What to do: Start at the line that contains "The height and" in the listing below and extract every line through the last, exactly; leave pictures out.

Dataset records:
###

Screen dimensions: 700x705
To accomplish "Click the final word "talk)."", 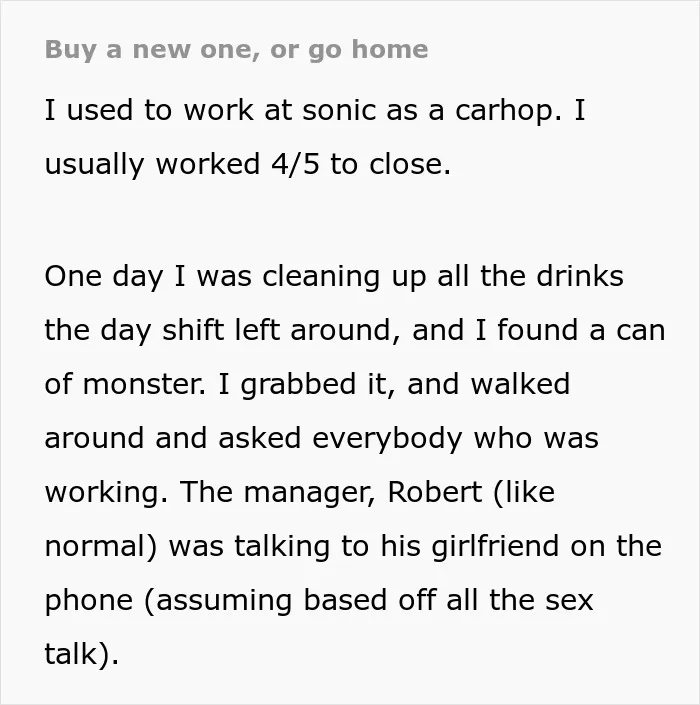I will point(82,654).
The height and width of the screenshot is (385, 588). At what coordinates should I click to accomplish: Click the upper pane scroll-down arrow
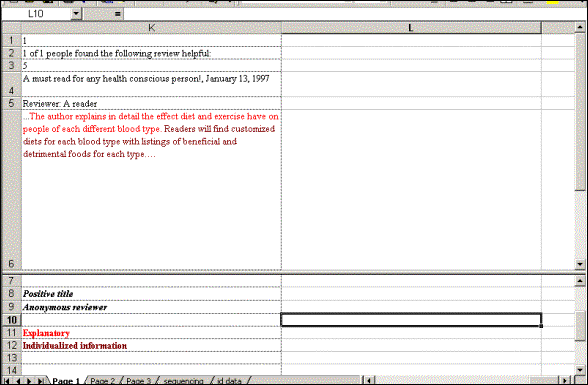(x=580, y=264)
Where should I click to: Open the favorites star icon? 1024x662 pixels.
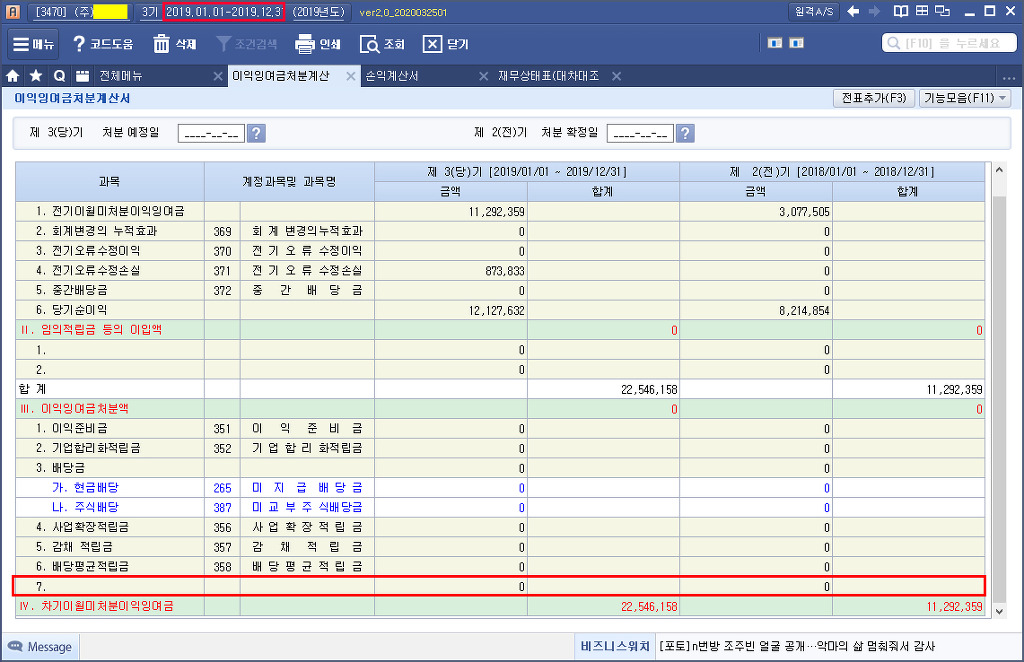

###

Problem solution:
The height and width of the screenshot is (385, 588). At what coordinates should I click to accomplish: Click the upper pane scroll-down arrow
(x=580, y=264)
Where should I click to: Open the favorites star icon? 1024x662 pixels.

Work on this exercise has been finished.